- RECORD SET:
--*--

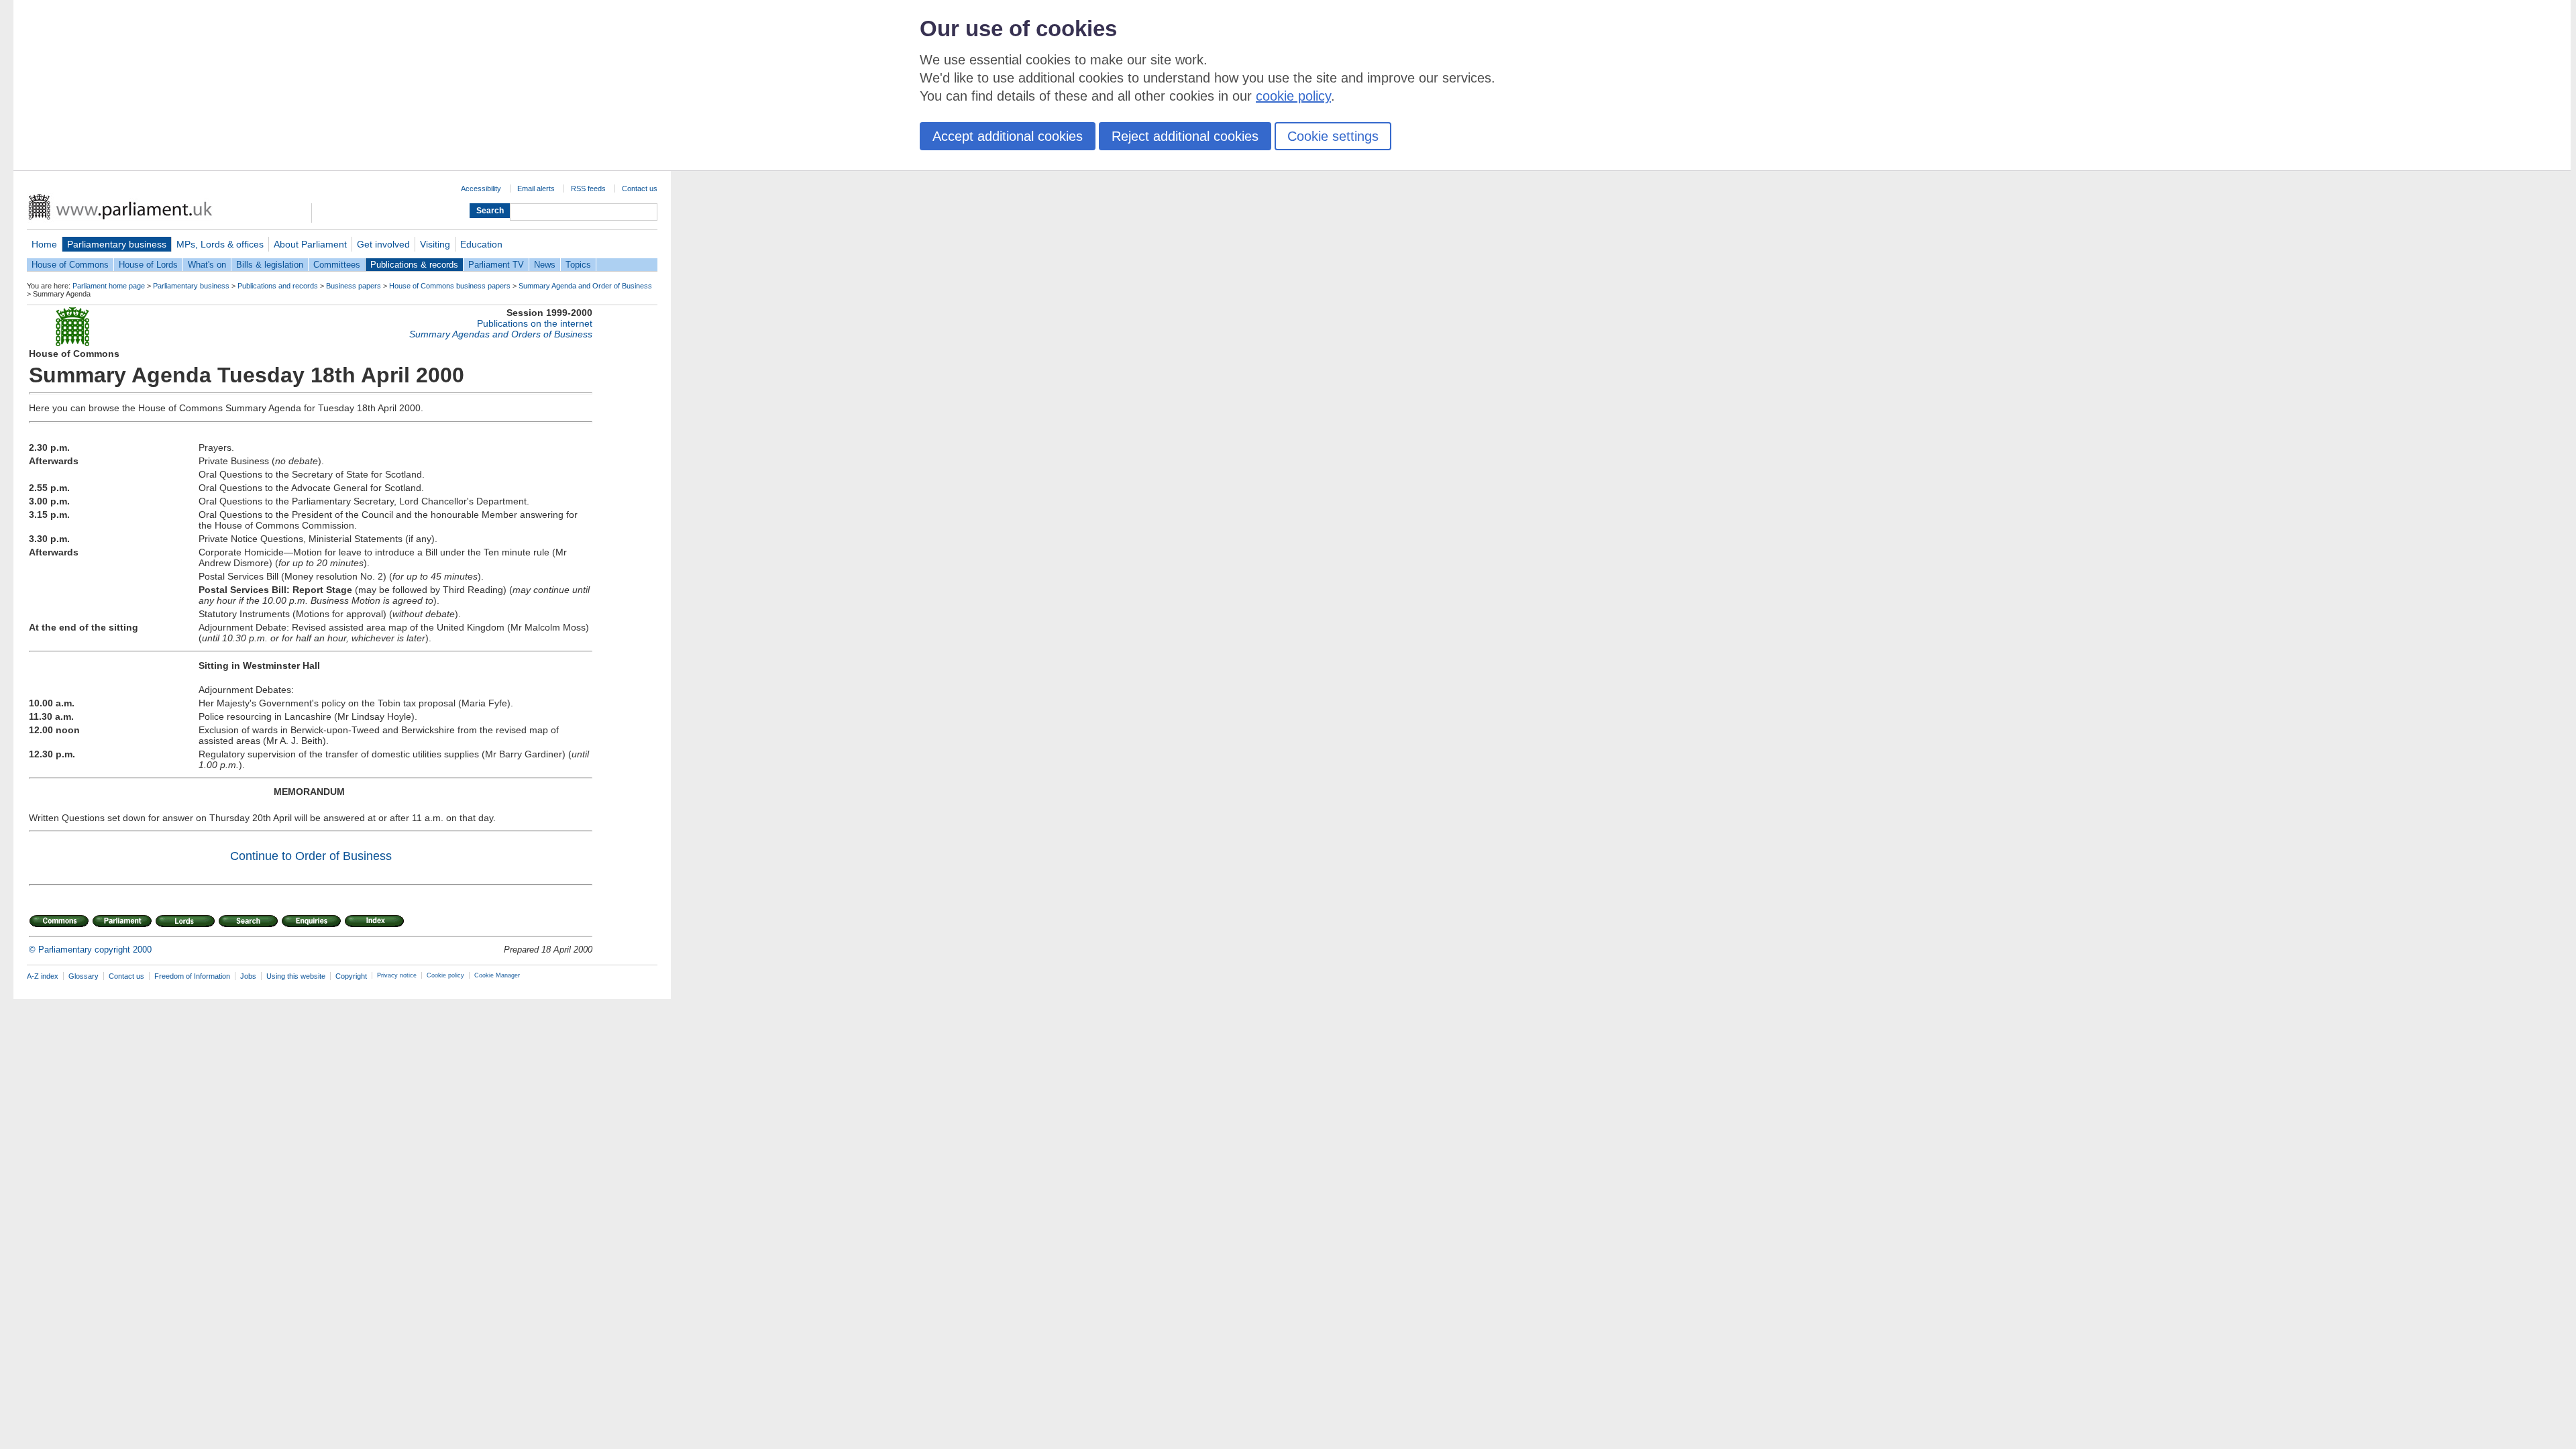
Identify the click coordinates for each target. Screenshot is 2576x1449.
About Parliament (310, 244)
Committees (336, 265)
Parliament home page (108, 286)
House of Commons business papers (450, 286)
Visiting (435, 244)
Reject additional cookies (1185, 136)
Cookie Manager (497, 975)
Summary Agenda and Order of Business (585, 286)
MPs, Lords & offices (220, 244)
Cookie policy (445, 975)
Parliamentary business (116, 244)
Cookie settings (1333, 136)
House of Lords (148, 265)
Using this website (295, 976)
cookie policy (1293, 96)
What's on (207, 265)
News (544, 265)
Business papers (353, 286)
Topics (578, 265)
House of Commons (70, 265)
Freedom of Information (192, 976)
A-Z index (42, 976)
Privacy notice (397, 975)
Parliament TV (496, 265)
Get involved (383, 244)
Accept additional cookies (1007, 136)
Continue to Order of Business (311, 856)
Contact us (639, 188)
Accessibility (481, 188)
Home (44, 244)
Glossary (83, 976)
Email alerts (536, 188)
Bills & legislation (269, 265)
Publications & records (414, 265)
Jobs (248, 976)
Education (481, 244)
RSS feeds (588, 188)
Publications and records (277, 286)
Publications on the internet (534, 323)
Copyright (351, 976)
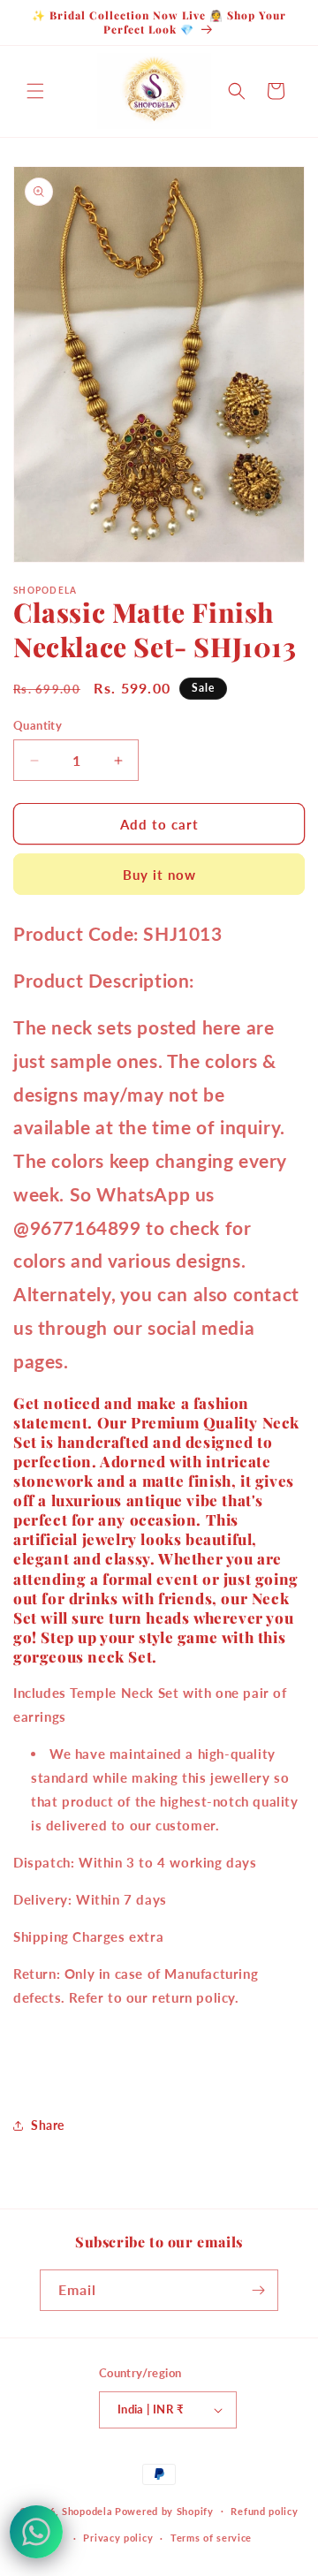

--*--

Reproduce the records above from their first line to the line bearing "Accessibility (481, 188)", both ends included, leaving every picture out.

Identify the click coordinates for each target. Screenshot is 2576x1449.
About Parliament (310, 244)
Committees (336, 265)
Parliament home page (108, 286)
House of Commons business papers (450, 286)
Visiting (435, 244)
Reject additional cookies (1185, 136)
Cookie Manager (497, 975)
Summary Agenda and Order of Business (585, 286)
MPs, Lords & offices (220, 244)
Cookie policy (445, 975)
Parliamentary business (116, 244)
Cookie settings (1333, 136)
House of Lords (148, 265)
Using this website (295, 976)
cookie policy (1293, 96)
What's on (207, 265)
News (544, 265)
Business papers (353, 286)
Topics (578, 265)
House of Commons (70, 265)
Freedom of Information (192, 976)
A-Z index (42, 976)
Privacy notice (397, 975)
Parliament TV (496, 265)
Get involved (383, 244)
Accept additional cookies (1007, 136)
Continue to Order of Business (311, 856)
Contact us (639, 188)
Accessibility (481, 188)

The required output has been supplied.